I've been sitting on this for a week now. I answered his question with a simple "I'm confident, not cocky. There's a difference. Haha." Quickly followed up by, "I don't know honestly. You make me blush. That's very sweet."
I've been wrapping my head around this conversation all week trying to figure out why I'm having a range of emotion over such a nice compliment. Is it because It brought me back to that night at the Lake where you sat down next to me and asked if I noticed that people stare at me? And I so openly said yes trying to impress you with my confidence. That I wish I would have been a little more humble about my answer? It was too soon to tell you that I worked really hard to get myself to a place where I'm so comfortable in my own skin and state of being, that people just seem to notice now. Or am I still struggling with the idea that I actually have that affect on people. I've been reeling over the idea that it's just another guy trying to flatter me so I'll sleep with him. Not that I would. But then I remember that he's not the only one that says it. And neither were you. I've just been blocking it out. I've been programed to not believe I have the ability to just draw people in. But why?
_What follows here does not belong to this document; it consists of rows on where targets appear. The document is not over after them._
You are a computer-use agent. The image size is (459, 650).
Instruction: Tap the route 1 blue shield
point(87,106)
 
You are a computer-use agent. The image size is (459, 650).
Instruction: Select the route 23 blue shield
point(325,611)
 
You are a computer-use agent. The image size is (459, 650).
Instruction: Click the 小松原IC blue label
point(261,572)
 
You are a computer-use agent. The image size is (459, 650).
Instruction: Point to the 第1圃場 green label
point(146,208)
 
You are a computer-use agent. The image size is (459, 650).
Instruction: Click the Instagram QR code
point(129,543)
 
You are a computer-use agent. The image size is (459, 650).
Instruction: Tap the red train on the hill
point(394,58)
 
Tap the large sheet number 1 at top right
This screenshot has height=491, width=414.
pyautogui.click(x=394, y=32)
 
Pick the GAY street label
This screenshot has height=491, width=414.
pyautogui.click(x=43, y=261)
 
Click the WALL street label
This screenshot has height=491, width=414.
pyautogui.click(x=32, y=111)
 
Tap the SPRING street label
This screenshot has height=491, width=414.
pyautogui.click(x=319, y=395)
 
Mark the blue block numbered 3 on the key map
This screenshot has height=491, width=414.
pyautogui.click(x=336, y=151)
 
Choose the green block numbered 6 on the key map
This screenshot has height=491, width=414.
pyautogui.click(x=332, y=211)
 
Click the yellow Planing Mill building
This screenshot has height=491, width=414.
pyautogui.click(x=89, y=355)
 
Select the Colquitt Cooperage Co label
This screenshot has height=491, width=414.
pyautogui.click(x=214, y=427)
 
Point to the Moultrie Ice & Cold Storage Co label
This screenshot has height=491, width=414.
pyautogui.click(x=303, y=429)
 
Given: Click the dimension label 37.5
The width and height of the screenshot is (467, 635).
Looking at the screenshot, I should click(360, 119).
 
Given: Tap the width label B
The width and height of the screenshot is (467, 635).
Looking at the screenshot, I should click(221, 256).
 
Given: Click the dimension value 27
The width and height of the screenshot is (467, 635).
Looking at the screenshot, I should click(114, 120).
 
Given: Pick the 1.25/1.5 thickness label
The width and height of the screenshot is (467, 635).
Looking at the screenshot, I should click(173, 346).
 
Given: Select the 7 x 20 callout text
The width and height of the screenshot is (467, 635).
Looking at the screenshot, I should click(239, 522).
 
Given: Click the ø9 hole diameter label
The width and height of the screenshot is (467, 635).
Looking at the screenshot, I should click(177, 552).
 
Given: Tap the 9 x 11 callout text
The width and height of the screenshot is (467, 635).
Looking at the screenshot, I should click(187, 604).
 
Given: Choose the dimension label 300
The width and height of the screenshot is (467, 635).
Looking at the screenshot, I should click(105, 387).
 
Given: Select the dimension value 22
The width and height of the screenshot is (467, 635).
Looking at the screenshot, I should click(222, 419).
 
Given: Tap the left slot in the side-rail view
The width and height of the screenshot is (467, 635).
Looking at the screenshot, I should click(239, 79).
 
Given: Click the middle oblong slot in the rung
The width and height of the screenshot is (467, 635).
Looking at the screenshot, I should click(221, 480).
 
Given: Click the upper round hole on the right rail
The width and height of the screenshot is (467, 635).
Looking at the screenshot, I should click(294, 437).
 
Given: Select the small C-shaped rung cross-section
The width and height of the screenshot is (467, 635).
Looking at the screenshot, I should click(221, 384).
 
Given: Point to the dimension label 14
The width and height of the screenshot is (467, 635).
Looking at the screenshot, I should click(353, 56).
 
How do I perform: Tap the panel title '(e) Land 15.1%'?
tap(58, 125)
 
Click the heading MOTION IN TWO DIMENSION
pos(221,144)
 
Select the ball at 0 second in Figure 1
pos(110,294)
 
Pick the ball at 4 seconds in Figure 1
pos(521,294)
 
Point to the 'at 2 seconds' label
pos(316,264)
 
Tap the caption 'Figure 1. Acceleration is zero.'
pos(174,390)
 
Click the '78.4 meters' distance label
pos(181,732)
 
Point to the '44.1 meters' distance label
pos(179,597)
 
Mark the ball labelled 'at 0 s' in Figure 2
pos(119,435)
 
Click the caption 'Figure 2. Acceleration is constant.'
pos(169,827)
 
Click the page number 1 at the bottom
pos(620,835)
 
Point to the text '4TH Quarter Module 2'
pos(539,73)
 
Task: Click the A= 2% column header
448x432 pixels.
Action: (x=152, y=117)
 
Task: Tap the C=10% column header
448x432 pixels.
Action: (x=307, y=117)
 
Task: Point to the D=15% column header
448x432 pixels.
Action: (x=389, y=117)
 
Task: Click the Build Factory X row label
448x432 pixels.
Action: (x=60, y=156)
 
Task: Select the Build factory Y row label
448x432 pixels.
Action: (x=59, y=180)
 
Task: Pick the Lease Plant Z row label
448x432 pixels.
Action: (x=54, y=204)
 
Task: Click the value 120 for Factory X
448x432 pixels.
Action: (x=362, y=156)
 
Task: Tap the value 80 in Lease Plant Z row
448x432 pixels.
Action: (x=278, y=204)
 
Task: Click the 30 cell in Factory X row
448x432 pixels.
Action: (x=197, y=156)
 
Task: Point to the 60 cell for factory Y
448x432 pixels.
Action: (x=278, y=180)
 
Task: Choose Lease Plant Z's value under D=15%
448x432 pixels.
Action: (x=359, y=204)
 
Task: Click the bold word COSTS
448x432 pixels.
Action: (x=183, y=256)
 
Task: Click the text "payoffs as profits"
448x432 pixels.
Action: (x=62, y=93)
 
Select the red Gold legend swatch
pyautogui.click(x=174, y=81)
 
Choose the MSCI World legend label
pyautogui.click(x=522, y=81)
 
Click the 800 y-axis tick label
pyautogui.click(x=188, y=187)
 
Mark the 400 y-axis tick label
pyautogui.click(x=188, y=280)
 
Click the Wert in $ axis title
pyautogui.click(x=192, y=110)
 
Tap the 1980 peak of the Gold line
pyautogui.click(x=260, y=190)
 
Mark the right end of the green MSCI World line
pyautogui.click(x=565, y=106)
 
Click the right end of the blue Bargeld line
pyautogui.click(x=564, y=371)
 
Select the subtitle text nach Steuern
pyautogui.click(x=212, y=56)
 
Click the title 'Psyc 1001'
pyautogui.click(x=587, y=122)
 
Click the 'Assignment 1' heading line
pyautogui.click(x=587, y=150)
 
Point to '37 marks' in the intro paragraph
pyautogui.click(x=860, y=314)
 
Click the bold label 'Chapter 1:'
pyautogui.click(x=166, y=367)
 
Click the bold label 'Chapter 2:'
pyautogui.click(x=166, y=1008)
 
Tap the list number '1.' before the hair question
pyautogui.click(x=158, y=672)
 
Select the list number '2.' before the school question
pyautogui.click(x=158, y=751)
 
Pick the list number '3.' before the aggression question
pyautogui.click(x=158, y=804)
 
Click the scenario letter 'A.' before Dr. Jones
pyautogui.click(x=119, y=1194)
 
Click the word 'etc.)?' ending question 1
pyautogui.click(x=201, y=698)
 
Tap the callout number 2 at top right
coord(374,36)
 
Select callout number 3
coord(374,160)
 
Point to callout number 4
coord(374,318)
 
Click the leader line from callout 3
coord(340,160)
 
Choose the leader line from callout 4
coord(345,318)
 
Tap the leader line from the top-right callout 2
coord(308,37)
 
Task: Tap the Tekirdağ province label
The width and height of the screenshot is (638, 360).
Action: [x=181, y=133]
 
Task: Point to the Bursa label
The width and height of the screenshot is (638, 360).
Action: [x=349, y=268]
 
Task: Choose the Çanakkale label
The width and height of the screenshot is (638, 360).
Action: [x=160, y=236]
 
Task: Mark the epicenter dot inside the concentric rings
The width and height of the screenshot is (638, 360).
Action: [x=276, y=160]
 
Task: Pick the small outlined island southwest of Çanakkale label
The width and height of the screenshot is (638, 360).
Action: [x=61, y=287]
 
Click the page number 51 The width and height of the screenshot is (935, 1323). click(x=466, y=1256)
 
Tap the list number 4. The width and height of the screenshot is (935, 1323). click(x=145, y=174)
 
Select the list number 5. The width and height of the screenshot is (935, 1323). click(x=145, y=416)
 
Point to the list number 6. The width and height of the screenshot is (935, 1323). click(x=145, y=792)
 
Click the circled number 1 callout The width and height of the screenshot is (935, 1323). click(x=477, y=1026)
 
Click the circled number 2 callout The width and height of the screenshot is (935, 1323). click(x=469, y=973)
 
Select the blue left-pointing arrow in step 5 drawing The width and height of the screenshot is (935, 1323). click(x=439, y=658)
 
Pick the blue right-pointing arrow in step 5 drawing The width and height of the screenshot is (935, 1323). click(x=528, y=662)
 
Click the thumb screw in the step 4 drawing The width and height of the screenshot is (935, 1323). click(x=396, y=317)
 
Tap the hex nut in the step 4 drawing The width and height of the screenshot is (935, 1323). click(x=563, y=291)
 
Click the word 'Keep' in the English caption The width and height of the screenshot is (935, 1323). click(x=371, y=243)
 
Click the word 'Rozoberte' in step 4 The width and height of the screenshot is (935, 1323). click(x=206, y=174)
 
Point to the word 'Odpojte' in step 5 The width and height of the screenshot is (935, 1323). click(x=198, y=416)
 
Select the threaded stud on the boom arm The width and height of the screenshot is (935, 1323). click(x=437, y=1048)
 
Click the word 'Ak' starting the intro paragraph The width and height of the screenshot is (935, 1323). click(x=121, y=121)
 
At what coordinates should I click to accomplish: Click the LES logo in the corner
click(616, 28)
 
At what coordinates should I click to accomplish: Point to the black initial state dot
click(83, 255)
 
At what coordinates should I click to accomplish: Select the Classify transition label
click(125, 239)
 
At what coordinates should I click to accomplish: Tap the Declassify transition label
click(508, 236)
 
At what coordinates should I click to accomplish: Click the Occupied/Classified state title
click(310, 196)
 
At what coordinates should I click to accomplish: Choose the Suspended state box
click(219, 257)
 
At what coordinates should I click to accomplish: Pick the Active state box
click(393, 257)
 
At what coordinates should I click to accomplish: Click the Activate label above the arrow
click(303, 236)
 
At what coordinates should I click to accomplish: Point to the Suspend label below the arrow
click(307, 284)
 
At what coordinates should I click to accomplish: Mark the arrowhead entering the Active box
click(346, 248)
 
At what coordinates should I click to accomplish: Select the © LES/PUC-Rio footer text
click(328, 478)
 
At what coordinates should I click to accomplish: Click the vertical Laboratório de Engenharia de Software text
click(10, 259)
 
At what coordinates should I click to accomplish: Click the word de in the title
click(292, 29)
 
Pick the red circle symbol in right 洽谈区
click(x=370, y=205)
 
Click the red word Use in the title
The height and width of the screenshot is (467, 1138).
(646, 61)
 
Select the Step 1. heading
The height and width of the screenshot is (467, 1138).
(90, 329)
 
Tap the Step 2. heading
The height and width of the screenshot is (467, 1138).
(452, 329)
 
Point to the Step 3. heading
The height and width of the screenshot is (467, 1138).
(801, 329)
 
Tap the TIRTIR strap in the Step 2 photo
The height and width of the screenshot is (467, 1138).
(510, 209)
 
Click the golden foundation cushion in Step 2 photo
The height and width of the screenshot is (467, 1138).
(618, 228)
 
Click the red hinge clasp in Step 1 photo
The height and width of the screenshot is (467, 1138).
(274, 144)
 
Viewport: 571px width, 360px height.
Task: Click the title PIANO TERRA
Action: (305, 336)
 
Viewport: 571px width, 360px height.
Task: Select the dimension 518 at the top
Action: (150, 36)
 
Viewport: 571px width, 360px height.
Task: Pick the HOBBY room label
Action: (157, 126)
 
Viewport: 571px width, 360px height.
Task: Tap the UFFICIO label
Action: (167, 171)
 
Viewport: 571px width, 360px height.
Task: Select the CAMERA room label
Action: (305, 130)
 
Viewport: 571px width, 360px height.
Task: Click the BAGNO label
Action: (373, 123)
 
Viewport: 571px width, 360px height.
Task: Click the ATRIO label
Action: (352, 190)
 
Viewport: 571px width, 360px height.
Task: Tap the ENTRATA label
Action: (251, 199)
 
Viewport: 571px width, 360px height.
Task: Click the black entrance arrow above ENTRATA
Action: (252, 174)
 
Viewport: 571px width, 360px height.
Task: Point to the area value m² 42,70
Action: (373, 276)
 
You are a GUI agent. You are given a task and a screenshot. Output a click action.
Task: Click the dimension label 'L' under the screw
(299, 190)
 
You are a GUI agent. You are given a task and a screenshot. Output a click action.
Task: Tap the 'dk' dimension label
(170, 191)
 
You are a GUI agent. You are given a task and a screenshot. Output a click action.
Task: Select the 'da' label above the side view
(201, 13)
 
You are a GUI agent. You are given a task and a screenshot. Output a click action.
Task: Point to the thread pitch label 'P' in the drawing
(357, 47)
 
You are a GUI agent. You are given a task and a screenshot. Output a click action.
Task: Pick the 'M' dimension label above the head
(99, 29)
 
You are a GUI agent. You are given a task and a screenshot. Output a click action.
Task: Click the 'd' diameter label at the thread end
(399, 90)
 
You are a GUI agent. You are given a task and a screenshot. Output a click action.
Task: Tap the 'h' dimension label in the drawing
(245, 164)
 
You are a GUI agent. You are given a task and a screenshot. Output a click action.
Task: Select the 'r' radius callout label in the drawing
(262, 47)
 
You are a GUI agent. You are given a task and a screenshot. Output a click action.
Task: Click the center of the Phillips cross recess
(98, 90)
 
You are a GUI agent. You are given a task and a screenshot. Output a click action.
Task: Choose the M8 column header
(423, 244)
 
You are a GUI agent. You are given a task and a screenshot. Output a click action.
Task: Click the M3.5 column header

What happened that I struggle with such a profound compliment? So this is what I came up with.
I made a choice. I chose to live in a world where I allowed the people around me to see me as less than what I knew in my core I was. I wasn't pretty enough, emotionally stable enough, compliant enough, nice enough, laid back enough....It goes on and on. I was walking around feeling like I just wasn't enough. No matter what I did or said, I never felt worthy, valuable, capable, adored or truly loved for who I was. But then again I never felt like I could be who I truly was. But every once in awhile I would catch a quick glimpse of it through other people. This was years ago. I would have people come up to me and compliment me on the light I put out, and tell me to never stop being me because my energy is just so magnetic and contagious. Back then, although it was equally as flattering, I allowed it to go in one ear and out the other because on a daily basis I was being programed to believe otherwise. Whether it was intentional or not, the people I had myself surrounded by on a regular basis were surely saying and doing things that made me feel quite opposite. This was my fault. I was allowing it. I was allowing myself to believe something that to my core, was not true. So when I had people come up to me that I didn't normally engage with, saying all these nice things, I guess I just didn't believe it. But it got my attention enough to realize I have the ability to change my narrative. So I did. I made a very conscious decision to stay completely and utterly authentic. That changed my whole world.
So now, when I get asked this question, it really does stop me dead in my tracks. I don't think anyone will ever truly understand how overwhelming it is for me to have someone ask me this. It's quite humbling, really. Because I still have days where I struggle with whether or not I'm good enough for anything. But to know that even if it has to be a day by day, or even moment by moment basis, I'm doing the best I can to make sure I'm staying true to who I know I am. And that I don't need anyones approval or validation to be happy and whole. That's why I say confidence, not cocky. Maybe that's my way of reminding myself out loud that it's ok to be confident and that it doesn't have to mean I'm conceded. So maybe that's how I do it. I'm not sure I'll ever really know. But I know I like where I am now better than where I was before. And for me, that is enough.